Pour lui, le gouvernement devrait jouer un rôle plus actif dans le financement de la culture. Des entreprises comme le NTE, qui subsistent en ce moment grâce à l’aide intéressée d’entreprises privées, devraient pouvoir bénéficier de suffisamment de fonds publics pour être aptes à continuer leurs activités sans avoir à être au crochet de la philanthropie. Les artistes pourraient alors vraiment se concentrer sur ce qui les intéresse : la création.
Daniel Brière dit vouloir s’inspirer de ce qui se fait en France en matière de soutien aux artistes du milieu du spectacle.

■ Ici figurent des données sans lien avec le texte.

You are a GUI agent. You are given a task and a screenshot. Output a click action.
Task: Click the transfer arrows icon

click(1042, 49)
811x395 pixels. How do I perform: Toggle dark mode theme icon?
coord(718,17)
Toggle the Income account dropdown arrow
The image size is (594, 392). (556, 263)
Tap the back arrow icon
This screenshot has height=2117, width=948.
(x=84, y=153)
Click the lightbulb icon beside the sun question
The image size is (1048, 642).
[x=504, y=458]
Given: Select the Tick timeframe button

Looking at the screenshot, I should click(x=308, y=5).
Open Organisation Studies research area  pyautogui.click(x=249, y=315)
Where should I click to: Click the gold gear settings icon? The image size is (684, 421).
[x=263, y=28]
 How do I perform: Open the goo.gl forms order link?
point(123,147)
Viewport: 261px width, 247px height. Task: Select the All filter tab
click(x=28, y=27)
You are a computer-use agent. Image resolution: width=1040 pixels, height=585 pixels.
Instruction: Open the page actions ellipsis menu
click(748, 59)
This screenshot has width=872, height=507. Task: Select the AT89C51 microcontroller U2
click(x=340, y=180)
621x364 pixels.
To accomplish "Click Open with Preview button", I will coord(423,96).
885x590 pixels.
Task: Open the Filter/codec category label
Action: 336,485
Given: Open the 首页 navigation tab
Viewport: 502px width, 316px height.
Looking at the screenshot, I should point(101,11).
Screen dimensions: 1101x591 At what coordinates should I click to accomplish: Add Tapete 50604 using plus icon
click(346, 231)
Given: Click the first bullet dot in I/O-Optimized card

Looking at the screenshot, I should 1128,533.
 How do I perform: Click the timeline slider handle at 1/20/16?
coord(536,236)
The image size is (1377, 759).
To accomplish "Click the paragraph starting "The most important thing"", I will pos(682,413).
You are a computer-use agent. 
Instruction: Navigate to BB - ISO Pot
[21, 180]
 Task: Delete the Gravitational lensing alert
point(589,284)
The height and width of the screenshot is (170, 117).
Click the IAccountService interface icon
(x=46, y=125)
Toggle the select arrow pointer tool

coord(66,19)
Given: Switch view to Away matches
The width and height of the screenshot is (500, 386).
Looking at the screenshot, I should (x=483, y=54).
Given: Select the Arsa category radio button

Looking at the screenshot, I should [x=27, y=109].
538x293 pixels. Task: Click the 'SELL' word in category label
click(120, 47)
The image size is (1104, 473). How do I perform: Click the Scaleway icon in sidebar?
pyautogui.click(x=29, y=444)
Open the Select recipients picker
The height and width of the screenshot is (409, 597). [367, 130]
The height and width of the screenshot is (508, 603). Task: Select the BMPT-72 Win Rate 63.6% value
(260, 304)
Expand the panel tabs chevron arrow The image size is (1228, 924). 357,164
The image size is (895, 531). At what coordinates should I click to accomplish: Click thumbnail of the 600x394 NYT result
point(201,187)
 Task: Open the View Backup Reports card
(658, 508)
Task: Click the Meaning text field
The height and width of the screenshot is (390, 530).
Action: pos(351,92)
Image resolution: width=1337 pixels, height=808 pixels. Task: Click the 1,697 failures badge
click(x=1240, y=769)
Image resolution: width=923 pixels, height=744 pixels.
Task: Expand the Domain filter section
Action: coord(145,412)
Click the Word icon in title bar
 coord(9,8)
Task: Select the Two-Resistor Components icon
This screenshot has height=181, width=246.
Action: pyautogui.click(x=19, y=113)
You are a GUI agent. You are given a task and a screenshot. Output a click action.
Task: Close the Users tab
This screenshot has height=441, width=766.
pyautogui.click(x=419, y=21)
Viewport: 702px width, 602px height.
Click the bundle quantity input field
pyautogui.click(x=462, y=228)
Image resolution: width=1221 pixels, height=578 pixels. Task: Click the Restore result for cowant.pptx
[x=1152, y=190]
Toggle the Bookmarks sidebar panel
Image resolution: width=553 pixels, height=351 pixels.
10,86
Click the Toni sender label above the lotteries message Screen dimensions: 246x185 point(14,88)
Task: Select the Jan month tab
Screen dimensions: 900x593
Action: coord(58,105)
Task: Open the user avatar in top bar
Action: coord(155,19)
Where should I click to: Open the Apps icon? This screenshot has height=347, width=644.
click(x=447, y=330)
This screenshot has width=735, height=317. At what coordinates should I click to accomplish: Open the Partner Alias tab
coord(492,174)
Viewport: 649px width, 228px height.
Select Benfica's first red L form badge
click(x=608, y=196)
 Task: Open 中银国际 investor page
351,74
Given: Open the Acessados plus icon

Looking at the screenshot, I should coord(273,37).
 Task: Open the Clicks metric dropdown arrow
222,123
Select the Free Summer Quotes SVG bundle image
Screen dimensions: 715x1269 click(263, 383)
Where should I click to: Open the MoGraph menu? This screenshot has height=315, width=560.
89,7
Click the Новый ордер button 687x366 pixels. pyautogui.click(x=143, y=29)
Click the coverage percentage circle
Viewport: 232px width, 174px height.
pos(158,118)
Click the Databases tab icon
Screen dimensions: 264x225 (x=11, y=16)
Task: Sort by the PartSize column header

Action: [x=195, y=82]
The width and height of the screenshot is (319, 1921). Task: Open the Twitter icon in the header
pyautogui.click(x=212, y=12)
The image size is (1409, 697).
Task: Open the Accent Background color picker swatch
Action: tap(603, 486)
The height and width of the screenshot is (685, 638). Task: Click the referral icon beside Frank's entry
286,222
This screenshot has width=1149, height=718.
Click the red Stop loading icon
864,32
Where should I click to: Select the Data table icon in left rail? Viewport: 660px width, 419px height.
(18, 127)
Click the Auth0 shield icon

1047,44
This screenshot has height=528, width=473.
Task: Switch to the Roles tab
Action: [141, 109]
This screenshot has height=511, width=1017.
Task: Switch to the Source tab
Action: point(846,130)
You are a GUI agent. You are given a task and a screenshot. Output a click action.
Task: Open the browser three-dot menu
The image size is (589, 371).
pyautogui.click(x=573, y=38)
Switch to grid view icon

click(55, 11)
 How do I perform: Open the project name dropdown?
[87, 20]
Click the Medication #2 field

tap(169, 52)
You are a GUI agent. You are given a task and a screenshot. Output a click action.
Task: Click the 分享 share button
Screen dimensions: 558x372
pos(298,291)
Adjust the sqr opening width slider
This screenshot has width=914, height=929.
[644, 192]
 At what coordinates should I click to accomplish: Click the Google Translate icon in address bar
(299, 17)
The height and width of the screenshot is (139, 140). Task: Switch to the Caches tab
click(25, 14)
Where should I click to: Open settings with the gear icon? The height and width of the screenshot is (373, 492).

Là-bas, les artistes bénéficient d’une « intermittence » — une allocation-chômage temporaire — lorsqu’il‧elle‧s ne travaillent pas. Selon lui, cette mesure qui existe pour pallier à l’instabilité des artistes qui doivent passer de tournage en tournage ou de spectacle en spectacle pourrait se répliquer au Québec. Malheureusement, il ne croit pas que la culture sera au centre des priorités gouvernementales dans les prochaines années, surtout à cause des difficultés budgétaires auxquelles le gouvernement fera immanquablement face.